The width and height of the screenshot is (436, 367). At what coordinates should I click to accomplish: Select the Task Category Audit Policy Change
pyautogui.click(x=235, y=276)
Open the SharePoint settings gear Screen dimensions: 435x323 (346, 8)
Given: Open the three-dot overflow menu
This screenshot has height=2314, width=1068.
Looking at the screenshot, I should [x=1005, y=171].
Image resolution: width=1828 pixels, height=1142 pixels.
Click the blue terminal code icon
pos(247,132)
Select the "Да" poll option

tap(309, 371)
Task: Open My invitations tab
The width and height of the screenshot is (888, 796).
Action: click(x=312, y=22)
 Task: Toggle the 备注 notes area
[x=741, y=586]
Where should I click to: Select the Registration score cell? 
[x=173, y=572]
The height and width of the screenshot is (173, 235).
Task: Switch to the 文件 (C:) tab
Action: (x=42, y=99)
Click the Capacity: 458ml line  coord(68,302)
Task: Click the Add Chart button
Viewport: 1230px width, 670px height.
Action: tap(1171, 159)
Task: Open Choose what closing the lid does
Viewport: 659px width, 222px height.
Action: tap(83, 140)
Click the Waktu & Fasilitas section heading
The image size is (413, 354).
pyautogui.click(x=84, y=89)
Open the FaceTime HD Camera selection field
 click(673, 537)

§ **THE PROBLEM**
Show every line of the listing that contains the string "Task", treating uppercase and lowercase as different.

§ **WORKED ANSWER**
The width and height of the screenshot is (436, 367). At what coordinates should I click to accomplish: Select the Task Category Audit Policy Change
Task: Open My invitations tab
 Task: Toggle the 备注 notes area
Task: Switch to the 文件 (C:) tab
Task: Click the Add Chart button
Task: Open Choose what closing the lid does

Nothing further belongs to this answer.